Landscape Information
Established in 1855 on an undulating plateau that gently slopes to the north, this 206-acre cemetery was loosely modelled on Mount Auburn Cemetery in Cambridge, Massachusetts. It is bounded by Elm Hill Pike to the south, Lebanon Pike on the north, and Greenwood Cemetery to the east, merging seamlessly with Calvary Cemetery to the west, whose boundary is demarcated only by a pronounced transition in the style of the stone wall that encloses the site along the north. The original parcel, designed by Clement Woodson Nance, spanned 125 acres, with meandering paths that followed the natural topography of the site. The initial fifteen sections (now in the northwest of the current property) included a chapel and a vault set amid Victorian funerary architecture and interspersed with oaks and other plantings. In 1869 the Confederate Circle was added, a monument with thirteen concentric rows of graves crossed by four radial paths, all set around a central obelisk.

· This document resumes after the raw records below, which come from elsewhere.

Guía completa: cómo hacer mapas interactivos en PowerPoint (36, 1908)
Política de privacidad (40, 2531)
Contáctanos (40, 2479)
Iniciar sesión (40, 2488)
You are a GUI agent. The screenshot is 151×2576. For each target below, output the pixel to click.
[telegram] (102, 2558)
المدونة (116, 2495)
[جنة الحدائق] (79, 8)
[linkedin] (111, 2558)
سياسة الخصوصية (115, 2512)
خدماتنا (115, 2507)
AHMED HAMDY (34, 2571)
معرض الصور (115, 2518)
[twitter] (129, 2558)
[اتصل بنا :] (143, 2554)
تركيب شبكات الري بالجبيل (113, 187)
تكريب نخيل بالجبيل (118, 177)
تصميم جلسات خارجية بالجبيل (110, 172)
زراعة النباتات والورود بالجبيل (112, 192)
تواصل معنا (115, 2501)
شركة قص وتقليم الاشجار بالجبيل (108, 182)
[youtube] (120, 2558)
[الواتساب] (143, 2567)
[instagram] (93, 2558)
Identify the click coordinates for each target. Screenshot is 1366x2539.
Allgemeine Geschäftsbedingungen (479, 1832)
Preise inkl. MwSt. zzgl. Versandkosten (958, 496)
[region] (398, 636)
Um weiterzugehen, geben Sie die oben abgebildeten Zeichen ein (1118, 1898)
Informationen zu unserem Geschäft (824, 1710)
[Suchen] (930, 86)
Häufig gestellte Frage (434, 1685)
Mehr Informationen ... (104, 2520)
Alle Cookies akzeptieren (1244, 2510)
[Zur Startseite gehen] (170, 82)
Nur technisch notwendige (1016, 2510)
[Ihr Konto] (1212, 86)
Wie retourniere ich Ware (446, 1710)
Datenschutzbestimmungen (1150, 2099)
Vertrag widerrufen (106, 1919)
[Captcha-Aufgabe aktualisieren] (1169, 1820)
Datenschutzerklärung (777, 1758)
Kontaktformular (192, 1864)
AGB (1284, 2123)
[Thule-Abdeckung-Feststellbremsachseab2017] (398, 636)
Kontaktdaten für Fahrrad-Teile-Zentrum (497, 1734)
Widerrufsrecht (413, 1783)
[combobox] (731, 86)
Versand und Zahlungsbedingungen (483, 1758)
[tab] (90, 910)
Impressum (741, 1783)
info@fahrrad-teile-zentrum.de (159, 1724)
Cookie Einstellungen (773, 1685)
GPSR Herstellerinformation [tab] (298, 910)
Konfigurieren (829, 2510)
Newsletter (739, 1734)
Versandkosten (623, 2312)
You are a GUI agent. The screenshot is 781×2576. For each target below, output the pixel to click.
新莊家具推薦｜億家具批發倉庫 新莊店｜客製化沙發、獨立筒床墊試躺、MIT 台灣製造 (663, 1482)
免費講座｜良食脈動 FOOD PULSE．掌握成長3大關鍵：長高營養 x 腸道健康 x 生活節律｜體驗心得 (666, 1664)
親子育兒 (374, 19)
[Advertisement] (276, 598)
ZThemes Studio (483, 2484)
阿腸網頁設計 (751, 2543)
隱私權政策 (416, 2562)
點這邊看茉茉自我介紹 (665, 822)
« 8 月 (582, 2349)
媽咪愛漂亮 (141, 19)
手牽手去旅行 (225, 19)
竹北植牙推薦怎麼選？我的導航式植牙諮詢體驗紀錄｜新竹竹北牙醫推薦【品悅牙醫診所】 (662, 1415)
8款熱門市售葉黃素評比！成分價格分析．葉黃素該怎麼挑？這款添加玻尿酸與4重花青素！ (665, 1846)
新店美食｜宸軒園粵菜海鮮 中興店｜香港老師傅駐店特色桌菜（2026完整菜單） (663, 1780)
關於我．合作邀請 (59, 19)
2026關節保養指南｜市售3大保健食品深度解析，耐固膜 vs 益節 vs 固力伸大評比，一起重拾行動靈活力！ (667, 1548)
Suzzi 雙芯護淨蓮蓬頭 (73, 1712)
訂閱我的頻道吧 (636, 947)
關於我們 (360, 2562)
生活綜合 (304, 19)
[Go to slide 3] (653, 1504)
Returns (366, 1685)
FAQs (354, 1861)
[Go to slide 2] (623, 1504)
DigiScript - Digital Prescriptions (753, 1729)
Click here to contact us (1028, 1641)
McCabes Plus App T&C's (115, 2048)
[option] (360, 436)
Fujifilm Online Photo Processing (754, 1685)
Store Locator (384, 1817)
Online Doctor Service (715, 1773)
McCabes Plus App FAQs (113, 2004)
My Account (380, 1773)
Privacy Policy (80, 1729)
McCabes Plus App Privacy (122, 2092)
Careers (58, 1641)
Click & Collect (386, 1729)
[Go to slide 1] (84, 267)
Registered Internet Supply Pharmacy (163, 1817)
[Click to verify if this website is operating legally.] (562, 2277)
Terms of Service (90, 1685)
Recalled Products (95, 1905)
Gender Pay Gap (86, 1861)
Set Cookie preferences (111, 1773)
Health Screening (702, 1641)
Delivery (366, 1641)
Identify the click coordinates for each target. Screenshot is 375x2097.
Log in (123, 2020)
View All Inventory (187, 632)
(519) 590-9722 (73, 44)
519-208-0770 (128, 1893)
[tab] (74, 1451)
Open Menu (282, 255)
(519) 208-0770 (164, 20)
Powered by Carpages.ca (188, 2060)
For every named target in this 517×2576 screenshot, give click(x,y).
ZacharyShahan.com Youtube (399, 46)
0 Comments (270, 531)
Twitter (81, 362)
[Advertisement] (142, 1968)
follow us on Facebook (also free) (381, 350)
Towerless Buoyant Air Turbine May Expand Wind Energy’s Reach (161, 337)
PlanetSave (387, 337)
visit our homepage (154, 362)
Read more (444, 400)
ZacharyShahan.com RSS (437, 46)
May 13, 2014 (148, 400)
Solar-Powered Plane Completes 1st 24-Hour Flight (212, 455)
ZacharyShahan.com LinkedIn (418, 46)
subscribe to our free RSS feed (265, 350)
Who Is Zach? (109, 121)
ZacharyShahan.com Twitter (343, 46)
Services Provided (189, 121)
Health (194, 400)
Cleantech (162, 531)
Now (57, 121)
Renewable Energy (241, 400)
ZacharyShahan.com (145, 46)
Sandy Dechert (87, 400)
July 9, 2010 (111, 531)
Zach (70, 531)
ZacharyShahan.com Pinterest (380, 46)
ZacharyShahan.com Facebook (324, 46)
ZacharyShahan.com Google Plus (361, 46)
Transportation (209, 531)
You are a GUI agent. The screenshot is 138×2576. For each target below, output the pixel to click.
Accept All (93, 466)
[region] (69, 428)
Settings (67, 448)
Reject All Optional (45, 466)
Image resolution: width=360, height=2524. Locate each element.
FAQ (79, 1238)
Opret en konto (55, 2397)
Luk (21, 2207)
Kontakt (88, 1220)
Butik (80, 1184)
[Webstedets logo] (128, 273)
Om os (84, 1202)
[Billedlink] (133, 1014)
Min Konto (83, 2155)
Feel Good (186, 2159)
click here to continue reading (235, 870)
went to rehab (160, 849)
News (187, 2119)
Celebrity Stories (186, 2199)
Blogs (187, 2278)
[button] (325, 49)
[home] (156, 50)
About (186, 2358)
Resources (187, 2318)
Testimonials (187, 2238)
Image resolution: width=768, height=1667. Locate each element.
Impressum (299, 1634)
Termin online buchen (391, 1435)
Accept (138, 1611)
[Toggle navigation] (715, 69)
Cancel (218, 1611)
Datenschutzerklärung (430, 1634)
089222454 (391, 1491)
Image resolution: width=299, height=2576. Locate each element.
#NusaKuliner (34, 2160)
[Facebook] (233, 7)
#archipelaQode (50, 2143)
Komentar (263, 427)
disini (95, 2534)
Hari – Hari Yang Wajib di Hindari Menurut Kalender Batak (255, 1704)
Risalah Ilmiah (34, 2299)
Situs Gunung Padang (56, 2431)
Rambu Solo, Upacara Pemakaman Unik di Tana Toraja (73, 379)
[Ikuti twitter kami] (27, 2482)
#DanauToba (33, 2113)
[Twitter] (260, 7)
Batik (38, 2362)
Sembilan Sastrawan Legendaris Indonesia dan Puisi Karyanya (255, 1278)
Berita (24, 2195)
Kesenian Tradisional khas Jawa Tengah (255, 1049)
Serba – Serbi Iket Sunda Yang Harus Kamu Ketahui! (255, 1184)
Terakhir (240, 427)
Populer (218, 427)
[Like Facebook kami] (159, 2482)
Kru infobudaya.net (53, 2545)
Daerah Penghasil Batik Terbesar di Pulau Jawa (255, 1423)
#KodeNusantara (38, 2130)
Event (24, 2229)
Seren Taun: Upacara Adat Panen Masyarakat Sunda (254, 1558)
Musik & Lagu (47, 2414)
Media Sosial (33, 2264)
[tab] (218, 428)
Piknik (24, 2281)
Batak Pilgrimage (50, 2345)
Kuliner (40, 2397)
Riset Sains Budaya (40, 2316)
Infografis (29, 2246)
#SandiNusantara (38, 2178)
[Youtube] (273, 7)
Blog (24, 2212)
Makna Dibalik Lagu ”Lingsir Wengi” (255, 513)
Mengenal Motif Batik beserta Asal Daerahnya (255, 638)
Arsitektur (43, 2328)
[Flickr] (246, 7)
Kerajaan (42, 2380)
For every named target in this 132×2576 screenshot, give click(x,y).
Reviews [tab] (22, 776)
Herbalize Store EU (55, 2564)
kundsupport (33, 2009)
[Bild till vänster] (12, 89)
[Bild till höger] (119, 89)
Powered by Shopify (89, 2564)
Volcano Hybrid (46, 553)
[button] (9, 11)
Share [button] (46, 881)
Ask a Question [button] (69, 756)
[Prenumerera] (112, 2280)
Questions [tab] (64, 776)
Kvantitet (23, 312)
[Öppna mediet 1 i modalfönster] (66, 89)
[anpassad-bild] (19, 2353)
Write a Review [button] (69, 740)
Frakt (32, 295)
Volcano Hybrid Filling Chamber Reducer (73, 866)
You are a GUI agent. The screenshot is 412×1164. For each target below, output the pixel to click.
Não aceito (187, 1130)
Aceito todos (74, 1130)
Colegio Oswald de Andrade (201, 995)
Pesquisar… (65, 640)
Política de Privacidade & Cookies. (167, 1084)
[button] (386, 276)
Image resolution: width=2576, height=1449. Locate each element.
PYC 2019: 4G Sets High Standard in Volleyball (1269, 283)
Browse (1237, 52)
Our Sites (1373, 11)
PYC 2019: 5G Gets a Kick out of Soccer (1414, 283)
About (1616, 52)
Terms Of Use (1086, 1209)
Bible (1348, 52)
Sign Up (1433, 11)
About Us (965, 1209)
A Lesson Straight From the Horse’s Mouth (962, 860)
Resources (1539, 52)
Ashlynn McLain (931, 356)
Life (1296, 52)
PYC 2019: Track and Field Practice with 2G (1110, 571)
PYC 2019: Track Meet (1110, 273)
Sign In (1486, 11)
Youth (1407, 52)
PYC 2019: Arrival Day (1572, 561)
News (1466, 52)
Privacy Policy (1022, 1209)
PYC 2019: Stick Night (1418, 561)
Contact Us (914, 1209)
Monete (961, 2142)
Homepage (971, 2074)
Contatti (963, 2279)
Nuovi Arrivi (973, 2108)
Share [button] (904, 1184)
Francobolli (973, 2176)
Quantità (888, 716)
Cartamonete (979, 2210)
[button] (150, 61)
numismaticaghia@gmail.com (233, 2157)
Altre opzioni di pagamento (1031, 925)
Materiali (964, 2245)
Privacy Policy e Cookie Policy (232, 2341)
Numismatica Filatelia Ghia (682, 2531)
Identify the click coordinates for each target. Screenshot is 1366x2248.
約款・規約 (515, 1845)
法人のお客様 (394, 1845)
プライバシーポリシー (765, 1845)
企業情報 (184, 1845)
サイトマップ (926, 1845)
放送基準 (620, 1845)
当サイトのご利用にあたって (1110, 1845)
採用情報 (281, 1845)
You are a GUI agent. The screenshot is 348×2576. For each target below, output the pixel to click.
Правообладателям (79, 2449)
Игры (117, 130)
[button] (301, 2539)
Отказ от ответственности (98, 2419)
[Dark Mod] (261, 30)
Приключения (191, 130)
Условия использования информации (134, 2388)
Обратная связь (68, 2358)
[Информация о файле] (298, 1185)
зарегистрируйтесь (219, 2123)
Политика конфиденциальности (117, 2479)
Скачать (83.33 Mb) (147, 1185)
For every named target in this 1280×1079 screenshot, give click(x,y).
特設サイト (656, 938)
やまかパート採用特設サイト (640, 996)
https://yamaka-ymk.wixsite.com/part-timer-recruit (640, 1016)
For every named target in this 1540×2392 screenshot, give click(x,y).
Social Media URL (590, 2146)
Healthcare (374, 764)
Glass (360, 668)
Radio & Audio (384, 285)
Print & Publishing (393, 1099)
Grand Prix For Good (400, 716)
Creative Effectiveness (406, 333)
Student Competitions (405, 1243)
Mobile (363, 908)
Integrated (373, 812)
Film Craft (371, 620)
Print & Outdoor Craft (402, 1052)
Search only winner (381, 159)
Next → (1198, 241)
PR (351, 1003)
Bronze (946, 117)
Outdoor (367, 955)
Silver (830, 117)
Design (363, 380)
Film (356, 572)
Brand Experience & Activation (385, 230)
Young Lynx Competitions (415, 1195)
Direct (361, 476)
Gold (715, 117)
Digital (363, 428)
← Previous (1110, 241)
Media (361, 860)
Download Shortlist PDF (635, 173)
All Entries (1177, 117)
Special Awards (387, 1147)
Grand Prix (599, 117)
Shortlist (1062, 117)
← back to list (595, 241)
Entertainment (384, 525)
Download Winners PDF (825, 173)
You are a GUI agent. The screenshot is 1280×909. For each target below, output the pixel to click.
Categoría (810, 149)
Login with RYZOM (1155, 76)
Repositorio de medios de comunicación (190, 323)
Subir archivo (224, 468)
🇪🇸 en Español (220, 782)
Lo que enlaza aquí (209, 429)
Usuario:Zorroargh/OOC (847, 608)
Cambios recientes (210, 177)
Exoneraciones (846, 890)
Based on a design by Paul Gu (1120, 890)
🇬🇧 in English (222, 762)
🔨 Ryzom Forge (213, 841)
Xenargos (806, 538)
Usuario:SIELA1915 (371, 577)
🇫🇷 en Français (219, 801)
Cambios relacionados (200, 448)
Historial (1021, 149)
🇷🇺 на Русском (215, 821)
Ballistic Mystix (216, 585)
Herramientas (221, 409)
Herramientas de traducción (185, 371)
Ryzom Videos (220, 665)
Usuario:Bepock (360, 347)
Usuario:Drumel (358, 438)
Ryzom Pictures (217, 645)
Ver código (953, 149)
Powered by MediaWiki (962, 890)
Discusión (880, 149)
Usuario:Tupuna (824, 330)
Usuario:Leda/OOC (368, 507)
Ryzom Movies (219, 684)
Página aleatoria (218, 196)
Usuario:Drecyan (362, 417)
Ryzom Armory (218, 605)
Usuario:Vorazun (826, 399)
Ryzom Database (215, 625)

Unusually, the cemetery was first segregated by class rather than race, with Section 1 (in the northwest) reserved for only the most prominent citizens. From the 1890s to 1955, African American burials were barred from the cemetery, which expanded during this period to included Sections 16 to 35, fanning out to the southwest of the original parcel. These newer sections have fewer serpentine walkways but maintain the park-like layout of the original design. Located near the eastern edge of the site, eight rectilinear sections were added after 1955 and were given biblical names rather than numbers. The southern and northeastern edges of the cemetery are thickly wooded, buffering it from the adjoining railway and commercial development. Mount Olivet Cemetery was listed in the National Register of Historic Places in 2005.